• _Work request 1_:
Translate this sentence from the ETL sources page into Spanish: "Source components represent the source of the data to be extracted."
• _Work request 2_:
In the ETL sources page, switch "compressed" to "packed" and give the passage from "Available Sources" to "compressed with tar.gz." with that change.
• _Work request 3_:
Answer these questions from the ETL sources page:
(a) What is the default value of the encoding parameter for the file source?
(b) What HTTP method does the http source use by default?
(c) Which parameter of the http source is mandatory?

• _Page extract_:
= = =

ETL - Sources
Source components represent the source of the data to be extracted. Some Extractors like JDBCExtractor work without a source, and thus can be optional.
Available Sources
file | input | http |
---|---|---|
file
Represents a source file, from which data is read. Files can be text files or compressed with tar.gz.
- Component name: file
Syntax
Parameter | Description | Type | Mandatory | Default value |
---|---|---|---|---|
path | File path | string | true | - |
lock | Lock the file while the extraction phase | boolean | false | false |
encoding | File encoding | string | false | UTF-8 |
Example
Extracts from the file "/temp/actor.tar.gz":
{ "file": { "path": "/temp/actor.tar.gz", "lock" : true , "encoding" : "UTF-8"} }
input
Extracts data from console input. This is useful when the ETL works in a PIPE with other tools
- Component name: input
Syntax
Parameter | Description | Type | Mandatory | Default value |
---|---|---|---|---|
Example
Extracts the file as input
cat /etc/csv|oetl.sh "{transformers:[{csv:{}}]}"
http
Uses an HTTP endpoint as a data source.
- Component name: http
Syntax
Parameter | Description | Type | Mandatory | Default value |
---|---|---|---|---|
url | HTTP URL to invoke | String | true | - |
method | HTTP Method between "GET", "POST", "PUT", "DELETE", "HEAD", "OPTIONS", "TRACE" | String | false | GET |
headers | Request headers as inner document key/value | Document | false |
Example
Execute an HTTP request against the URL "http://ip.jsontest.com/" in a GET, setting the User-Agent in the headers:
{ "http": {
"url": "http://ip.jsontest.com/",
"method": "GET",
"headers": {
"User-Agent": "Mozilla/5.0 (Macintosh; Intel Mac OS X 10_9_4) AppleWebKit/537.36 (KHTML, like Gecko) Chrome/36.0.1985.125 Safari/537.36"
}
}
}

= = =

• _Information provided_:
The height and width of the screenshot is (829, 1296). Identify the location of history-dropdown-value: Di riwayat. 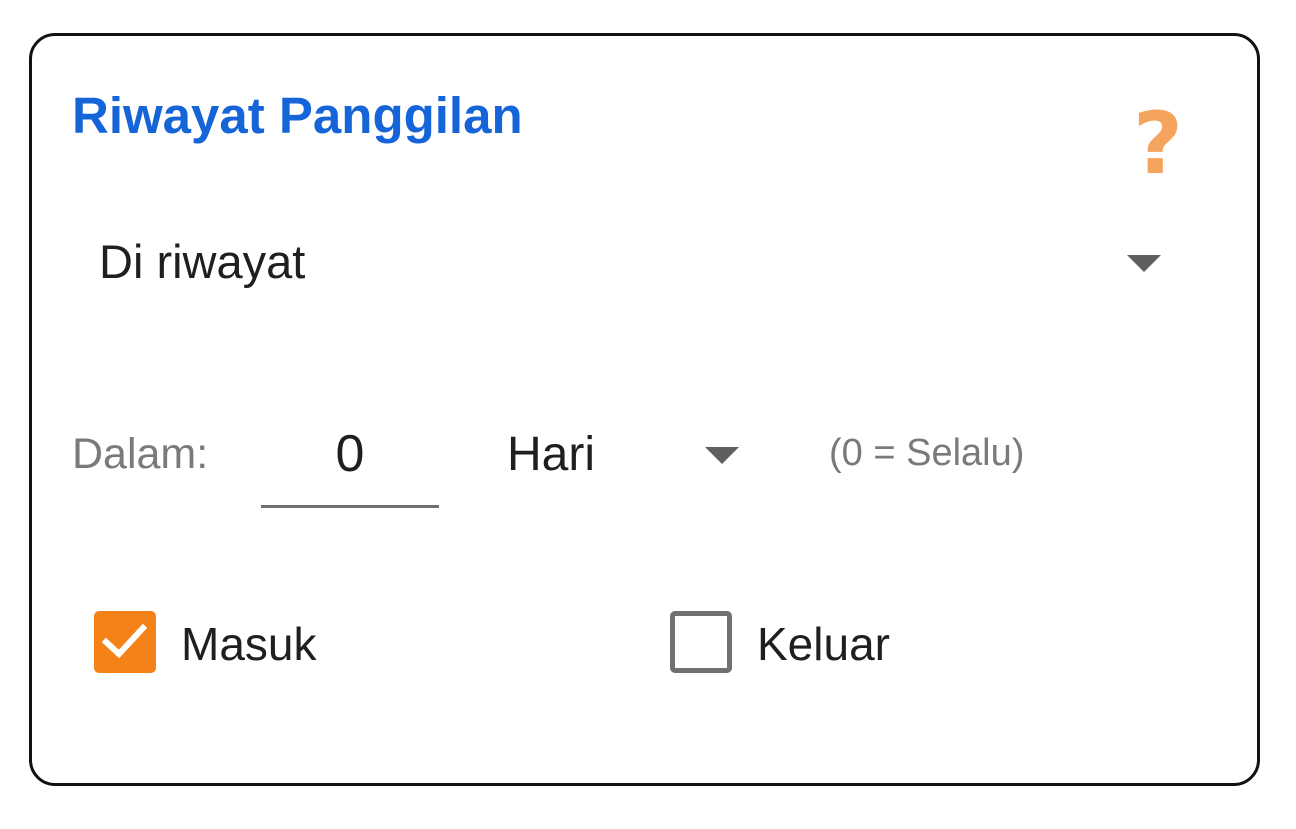
(202, 262).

= = =

• _Written response 1_:
Los componentes de origen representan el origen de los datos que se van a extraer.

• _Written response 2_:
Available Sources
file | input | http |
---|---|---|
file
Represents a source file, from which data is read. Files can be text files or packed with tar.gz.

• _Written response 3_:
(a) UTF-8
(b) GET
(c) url